Program Bawaslu Mengajar ini diikuti oleh mahasiswa STISDA dengan antusias. Melalui kegiatan ini, Bawaslu tidak hanya menyampaikan materi terkait pengawasan pemilu, tetapi juga membuka ruang dialog dan diskusi untuk membangun kesadaran kritis mahasiswa terhadap berbagai tantangan demokrasi, termasuk praktik politik uang dan penyebaran informasi yang menyesatkan.

Kegiatan tersebut dihadiri oleh Koordinator Divisi Pencegahan, Partisipasi Masyarakat, dan Hubungan Masyarakat Bawaslu Lombok Barat, Samsul Hadi, serta Koordinator Divisi Hukum dan Penyelesaian Sengketa Bawaslu Lombok Barat, Hesty Rahayu, yang hadir sebagai narasumber. Keduanya menyampaikan materi yang menekankan pentingnya peran aktif masyarakat, khususnya generasi muda, dalam mengawal proses demokrasi yang berintegritas.

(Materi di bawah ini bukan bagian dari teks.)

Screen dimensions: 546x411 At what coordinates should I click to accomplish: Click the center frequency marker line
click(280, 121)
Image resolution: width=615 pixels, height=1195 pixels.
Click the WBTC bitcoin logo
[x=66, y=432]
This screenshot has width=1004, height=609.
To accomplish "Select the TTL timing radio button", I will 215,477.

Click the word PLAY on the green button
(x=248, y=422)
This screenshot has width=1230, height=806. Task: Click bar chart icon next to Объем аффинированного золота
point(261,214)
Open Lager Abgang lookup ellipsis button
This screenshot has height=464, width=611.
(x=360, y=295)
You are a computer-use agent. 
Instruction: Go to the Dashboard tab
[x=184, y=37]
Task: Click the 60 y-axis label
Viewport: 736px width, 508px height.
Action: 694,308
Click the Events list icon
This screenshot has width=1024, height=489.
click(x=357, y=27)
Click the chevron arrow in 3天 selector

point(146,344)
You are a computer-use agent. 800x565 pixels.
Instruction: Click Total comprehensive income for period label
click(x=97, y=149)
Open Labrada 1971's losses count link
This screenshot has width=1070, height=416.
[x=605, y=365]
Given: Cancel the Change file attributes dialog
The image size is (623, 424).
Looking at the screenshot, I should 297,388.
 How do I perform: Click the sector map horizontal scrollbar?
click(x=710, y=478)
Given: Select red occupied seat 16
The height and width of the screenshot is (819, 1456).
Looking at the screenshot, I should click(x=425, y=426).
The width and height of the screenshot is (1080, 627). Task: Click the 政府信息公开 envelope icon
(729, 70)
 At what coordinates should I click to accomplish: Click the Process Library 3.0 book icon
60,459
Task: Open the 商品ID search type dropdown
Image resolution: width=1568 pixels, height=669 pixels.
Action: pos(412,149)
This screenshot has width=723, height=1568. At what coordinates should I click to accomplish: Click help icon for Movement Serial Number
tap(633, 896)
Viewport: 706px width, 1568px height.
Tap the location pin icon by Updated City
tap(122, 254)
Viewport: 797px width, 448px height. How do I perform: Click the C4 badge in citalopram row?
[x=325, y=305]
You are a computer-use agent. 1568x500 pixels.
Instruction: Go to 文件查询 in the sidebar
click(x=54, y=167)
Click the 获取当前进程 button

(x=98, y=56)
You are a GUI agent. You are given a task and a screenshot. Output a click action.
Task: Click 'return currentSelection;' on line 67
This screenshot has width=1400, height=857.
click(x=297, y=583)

Dalam penyampaiannya, Hesty Rahayu menegaskan bahwa Generasi Z (Gen Z) memiliki posisi yang sangat strategis dalam menentukan arah demokrasi Indonesia ke depan. Berdasarkan proyeksi pemilih, sebagian besar pemilih pada pemilu mendatang berasal dari kalangan Gen Z, sehingga kualitas demokrasi sangat ditentukan oleh kesadaran dan pilihan generasi ini.

“Saya menitipkan pesan khusus kepada kalian, kaum Gen Z, agar tidak mudah terpengaruh oleh politik uang atau praktik-praktik serupa. Ingatlah bahwa sekitar tiga perempat pemilih di Indonesia ke depan berasal dari Gen Z. Ini berarti masa depan demokrasi kita sangat ditentukan oleh pilihan kalian. Suara Gen Z adalah kekuatan besar, dan dari sanalah perubahan nyata bisa dimulai,” ujar Hesty di hadapan para mahasiswa.

Selain itu, Hesty juga menekankan pentingnya pendidikan politik sejak dini sebagai langkah pencegahan terhadap pelanggaran pemilu. “mahasiswa memiliki peran ganda, tidak hanya sebagai pemilih, tetapi juga sebagai agen edukasi dan kontrol sosial di tengah masyarakat”tambahnya.

Melalui Program Bawaslu Mengajar ini, Bawaslu Lombok Barat berharap mahasiswa STISDA mampu menjadi agen perubahan yang berperan aktif dalam menjaga integritas pemilu, menolak segala bentuk praktik curang, serta menumbuhkan budaya demokrasi yang jujur, adil, dan berintegritas di lingkungan kampus maupun masyarakat luas.